◆ **TASK REQUIREMENTS**
Where a line of the records contains the word "beside", show that line.

◆ **RAW DATA**
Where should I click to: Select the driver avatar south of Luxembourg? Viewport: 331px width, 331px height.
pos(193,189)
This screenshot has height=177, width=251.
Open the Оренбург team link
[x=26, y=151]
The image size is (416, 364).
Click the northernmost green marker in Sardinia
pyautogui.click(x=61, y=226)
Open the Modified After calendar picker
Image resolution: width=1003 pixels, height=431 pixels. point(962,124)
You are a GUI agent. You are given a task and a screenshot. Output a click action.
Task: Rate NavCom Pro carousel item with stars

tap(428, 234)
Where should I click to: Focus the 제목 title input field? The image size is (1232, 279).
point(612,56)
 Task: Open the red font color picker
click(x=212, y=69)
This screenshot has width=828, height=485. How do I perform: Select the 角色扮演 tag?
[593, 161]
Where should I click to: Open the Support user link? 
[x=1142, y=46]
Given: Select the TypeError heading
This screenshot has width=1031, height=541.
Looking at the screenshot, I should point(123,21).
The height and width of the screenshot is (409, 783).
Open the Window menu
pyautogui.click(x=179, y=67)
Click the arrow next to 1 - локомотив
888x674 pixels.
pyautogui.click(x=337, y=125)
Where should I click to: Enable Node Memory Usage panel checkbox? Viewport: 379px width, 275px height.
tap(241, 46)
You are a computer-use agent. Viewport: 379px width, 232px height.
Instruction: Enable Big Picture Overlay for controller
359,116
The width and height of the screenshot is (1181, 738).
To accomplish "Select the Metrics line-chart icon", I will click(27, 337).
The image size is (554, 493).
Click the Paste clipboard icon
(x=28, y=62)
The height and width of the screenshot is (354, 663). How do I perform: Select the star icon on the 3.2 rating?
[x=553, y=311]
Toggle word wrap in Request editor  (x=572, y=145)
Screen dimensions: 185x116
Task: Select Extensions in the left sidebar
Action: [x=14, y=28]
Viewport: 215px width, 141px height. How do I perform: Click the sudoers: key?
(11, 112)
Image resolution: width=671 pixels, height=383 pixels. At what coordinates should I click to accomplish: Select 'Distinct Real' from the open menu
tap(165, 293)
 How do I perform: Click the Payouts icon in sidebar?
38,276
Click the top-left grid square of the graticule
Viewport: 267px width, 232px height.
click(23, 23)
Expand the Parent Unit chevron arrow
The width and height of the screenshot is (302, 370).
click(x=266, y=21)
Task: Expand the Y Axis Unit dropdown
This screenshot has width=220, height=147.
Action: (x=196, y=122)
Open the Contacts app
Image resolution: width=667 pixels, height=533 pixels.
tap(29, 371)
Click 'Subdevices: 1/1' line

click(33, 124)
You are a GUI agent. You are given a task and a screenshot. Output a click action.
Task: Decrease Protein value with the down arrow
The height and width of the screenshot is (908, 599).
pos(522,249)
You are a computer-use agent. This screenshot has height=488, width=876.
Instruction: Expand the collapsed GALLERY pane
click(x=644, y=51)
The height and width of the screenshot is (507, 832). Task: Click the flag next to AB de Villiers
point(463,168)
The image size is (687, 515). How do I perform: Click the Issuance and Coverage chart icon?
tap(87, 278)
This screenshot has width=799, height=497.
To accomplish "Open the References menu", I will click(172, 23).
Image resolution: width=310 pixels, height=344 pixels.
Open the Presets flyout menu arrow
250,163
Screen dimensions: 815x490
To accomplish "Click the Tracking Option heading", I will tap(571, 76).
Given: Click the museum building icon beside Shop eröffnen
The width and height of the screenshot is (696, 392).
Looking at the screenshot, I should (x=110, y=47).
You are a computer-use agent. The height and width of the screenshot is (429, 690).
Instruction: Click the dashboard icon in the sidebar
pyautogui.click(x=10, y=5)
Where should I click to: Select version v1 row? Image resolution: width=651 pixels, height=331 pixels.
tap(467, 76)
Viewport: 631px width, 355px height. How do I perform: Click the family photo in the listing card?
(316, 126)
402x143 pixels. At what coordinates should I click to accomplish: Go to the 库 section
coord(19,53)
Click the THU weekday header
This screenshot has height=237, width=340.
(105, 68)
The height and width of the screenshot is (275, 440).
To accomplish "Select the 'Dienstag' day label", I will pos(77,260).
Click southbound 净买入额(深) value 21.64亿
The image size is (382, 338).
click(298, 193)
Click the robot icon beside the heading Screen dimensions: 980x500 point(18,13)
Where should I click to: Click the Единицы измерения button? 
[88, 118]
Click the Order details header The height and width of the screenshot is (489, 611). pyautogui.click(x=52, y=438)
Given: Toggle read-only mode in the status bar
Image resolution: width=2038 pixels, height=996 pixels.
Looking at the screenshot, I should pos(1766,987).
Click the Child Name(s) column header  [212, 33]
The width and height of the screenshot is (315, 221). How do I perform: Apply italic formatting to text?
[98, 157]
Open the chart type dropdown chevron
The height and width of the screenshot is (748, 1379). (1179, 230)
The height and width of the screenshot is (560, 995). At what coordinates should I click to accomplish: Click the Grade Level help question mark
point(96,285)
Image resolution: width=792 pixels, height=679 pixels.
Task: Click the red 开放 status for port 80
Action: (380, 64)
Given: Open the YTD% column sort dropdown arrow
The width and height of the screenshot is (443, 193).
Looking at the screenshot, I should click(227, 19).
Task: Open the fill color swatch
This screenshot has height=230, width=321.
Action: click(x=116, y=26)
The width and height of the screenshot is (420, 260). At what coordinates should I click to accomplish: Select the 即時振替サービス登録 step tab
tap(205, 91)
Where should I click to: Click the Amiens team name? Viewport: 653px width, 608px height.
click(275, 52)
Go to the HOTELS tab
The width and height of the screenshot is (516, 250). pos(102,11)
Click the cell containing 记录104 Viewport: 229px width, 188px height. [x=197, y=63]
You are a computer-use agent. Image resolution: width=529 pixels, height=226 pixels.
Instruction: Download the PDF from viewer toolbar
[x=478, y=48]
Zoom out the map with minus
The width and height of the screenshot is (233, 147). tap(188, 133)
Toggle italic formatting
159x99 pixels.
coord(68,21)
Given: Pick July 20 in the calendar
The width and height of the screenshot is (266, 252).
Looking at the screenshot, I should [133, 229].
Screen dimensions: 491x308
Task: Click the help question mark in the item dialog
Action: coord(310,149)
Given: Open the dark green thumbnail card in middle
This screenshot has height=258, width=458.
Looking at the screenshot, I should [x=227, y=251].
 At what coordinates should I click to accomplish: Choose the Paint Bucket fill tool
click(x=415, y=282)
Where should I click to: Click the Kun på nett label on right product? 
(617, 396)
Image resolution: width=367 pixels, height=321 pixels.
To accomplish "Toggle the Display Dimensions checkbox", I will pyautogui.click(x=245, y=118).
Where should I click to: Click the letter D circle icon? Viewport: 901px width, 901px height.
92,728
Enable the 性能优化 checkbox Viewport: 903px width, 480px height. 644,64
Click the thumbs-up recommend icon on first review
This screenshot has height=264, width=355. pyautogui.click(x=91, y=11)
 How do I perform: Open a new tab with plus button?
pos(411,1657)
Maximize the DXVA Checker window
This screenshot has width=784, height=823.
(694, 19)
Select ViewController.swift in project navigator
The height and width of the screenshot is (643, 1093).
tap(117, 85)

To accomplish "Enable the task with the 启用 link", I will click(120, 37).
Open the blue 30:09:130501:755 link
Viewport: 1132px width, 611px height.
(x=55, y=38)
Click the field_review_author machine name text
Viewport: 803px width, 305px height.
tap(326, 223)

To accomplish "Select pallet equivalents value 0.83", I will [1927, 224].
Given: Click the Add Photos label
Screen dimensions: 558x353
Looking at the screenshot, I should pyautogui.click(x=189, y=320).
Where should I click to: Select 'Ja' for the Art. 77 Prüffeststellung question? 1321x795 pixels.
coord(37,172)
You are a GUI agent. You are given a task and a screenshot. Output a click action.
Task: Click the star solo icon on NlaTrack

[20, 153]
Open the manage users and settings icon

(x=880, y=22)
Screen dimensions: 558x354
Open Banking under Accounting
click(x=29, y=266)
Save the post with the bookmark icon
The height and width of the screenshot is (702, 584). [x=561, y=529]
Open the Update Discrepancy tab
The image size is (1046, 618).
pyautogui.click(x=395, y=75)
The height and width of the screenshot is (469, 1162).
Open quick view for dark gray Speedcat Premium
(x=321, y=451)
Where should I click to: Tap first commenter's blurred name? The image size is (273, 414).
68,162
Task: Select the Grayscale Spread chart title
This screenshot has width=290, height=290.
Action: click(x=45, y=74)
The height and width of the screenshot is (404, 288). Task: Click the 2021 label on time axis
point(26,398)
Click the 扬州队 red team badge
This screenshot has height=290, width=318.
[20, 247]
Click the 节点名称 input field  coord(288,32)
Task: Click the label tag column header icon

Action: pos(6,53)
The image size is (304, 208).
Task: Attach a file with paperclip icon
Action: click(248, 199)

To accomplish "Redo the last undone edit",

◆ **RESULT OF THE EXERCISE**
Given: Click the museum building icon beside Shop eröffnen
Click the robot icon beside the heading Screen dimensions: 980x500 point(18,13)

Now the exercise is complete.